ただ、父も老いが目立ち、自らを言葉で弁護することがしんどくなってきていたし、控訴審への不安もあり、やはり私たちのどこかに専門家に頼りたいという気持ちがあったのだと思う。
そして、それは一面、まだ私たちが巡り合っていないだけで、どこかに私たちにとって理想的な弁護士が存在するのではないか、というはかない期待感が私たちのなかにまだ、あったということかもしれなかった。最近、弁護士の数が増えたこともあり、弁護士を探している市民のなかには、まるで「青い鳥症候群」のように、どこかにいるかもしれない自分を助けてくれる弁護士を求めて漂流する市民がいると聞くが、そのタネは私たちのなかにあったのかもしれない。
弁護士探しや彼らとの関係でさんざん悩み、ついには本人訴訟を決断し、そして勝利を収めても、やはりまだどこかで弁護士に頼れないか、と考える。それもまた、素人による訴訟の現実なのか、などとも考えていた。

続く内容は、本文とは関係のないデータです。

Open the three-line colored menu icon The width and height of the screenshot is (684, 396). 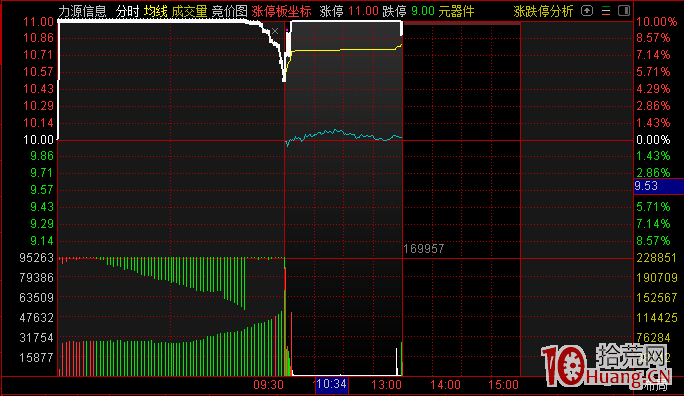(606, 11)
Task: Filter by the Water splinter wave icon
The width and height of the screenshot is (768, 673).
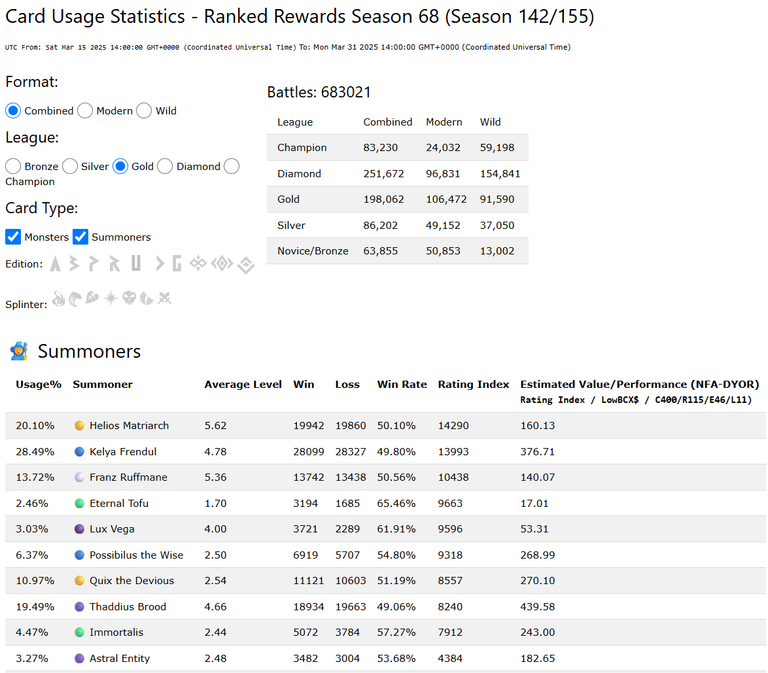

そんな時、兄からひょっとして頼れる弁護士が味方についてくれるかもしれない、という話がきた。兄が地元でやっていたオンブズマン活動の関係で、私たちの案件を知り、深く同情と義憤をもってくれた知人が、弁護士を紹介すると名乗り出でくれた、というのだ。
この時点で兄も面識はなかったし、その弁護士に関する情報は何もなかった。ただ、やはりその時の私は、その話だけで、「ひょっとしてそれは頼れる筋ではないか」という気持ちになったのは事実である。半信半疑ではあったけれども、まさしくそれが私たちの複雑な心理状態だった。
しかし、現実はどんどん進行していく。これも私たちが学んだ裁判というものの現実である。遂に、私たちの手元に控訴状が届けられたのだ。前記していたように覚悟はしていた。それでも、これを受け取った時、私たちは不愉快だった。一審で出た結論を拒否し、彼は再び私たちにファイティングポーズをとったのである。それは、またとても腹立たしいことであった。これは、ある意味、弁護士には分からない当事者の感情なのかもしれない。
そして、もう一つ不愉快だった正直な理由をいえば、それは一時も早く抜け出したかった裁判の世界に、また、引きずりこまれることになったことへの感情だった。